Per reinvestire e far fruttare la sua popolarità mediatica, dopo aver esibito certificati e primati, il profeta si guadagnava da vivere anche facendo il presentatore di spettacolini più o meno osé. Negli ultimi tempi aveva annunciato l’ingresso ufficiale nel porno come attore. Paolini animava decine di siti, dove nel corso degli anni aveva dedicato invettive e querele ad amanti traditi, ora dipinti come creature del desiderio, e dopo alcune delusioni sentimentali, ribattezzati come “marchettari”, e insultati con accenti di disperazione. Il sito stesso di Paolini – il suo personale – era una sorta di zibaldone di sofferenze, uno scrigno dove riporre tutto, un diario in pubblico in cui si sommavano interviste più o meno apocrife (molte fatte dallo stesso Paolini) ai protagonisti del suo universo: denunce, ritrattazioni, lettere di avvocati, perizie mediche.
Negli ultimi anni Paolini si era trovato sia un concorrente, un antagonista-sfidante, sia un ammiratore-imitatore: ovvero un ragazzino che compariva al suo fianco nelle comparsate tv, perché faceva l’apprendista di questo mestiere complesso in cui lui era diventato maestro, quello di studiare la televisione in modo maniacale e cercar di varchi una diretta e l’altra. Chiunque andava sui luoghi degli eventi poteva trovare “il profeta” con un telefonino tv in mano. Sullo stesso sito si trovava il suo palmares di successi: i calci di Paolo Frajese, le foto con Papa Woytyla e quelle con madre Teresa, gli scambi di insulti feroci con Emilio Fede: «Mascalzone, carogna, vai a lavorare!». Oggi l’ex direttore del Tg4 aggiunge: «È vero, ho litigato con Paolini, che mi faceva impazzire, ma l’ho anche usato, durante le sue incursioni, per dare sapore alle dirette, come un ingrediente. Per questo – ricorda Fede – devo rivelare questo retroscena: Paolini venne nel mio ufficio, a Milano, e si mise in ginocchio chiedendomi di ritirare la querela. Lo feci, perché mi fece pena, e dovetti tenere aperta la finestra per tre giorni perché non si lavava».

§ **Attività richieste**:
1. Nel brano su Paolini, in quale città si trovava l'ufficio in cui Paolini si inginocchiò davanti a Fede?
2. Riporta dal brano su Paolini, identico, il passo che inizia dalle parole "Per reinvestire e" e si ferma dopo le parole "avvocati, perizie mediche.".

§ **Segmento di dati**:
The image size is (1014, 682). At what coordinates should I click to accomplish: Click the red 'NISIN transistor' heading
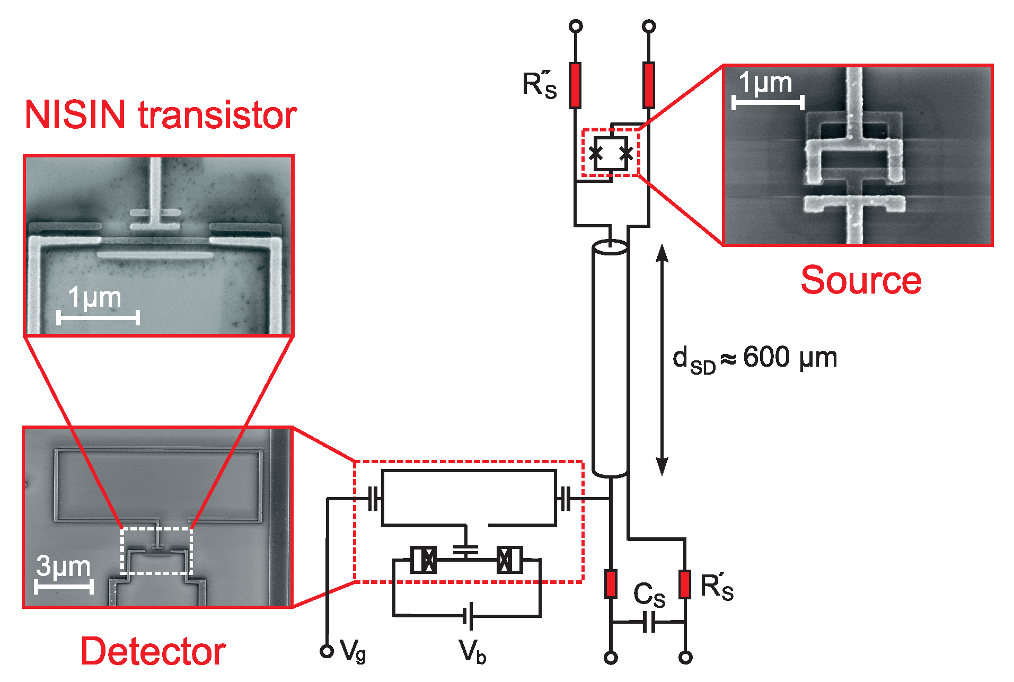[161, 115]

§ **Soluzioni degli esercizi**:
1. A Milano.

2.
Per reinvestire e far fruttare la sua popolarità mediatica, dopo aver esibito certificati e primati, il profeta si guadagnava da vivere anche facendo il presentatore di spettacolini più o meno osé. Negli ultimi tempi aveva annunciato l’ingresso ufficiale nel porno come attore. Paolini animava decine di siti, dove nel corso degli anni aveva dedicato invettive e querele ad amanti traditi, ora dipinti come creature del desiderio, e dopo alcune delusioni sentimentali, ribattezzati come “marchettari”, e insultati con accenti di disperazione. Il sito stesso di Paolini – il suo personale – era una sorta di zibaldone di sofferenze, uno scrigno dove riporre tutto, un diario in pubblico in cui si sommavano interviste più o meno apocrife (molte fatte dallo stesso Paolini) ai protagonisti del suo universo: denunce, ritrattazioni, lettere di avvocati, perizie mediche.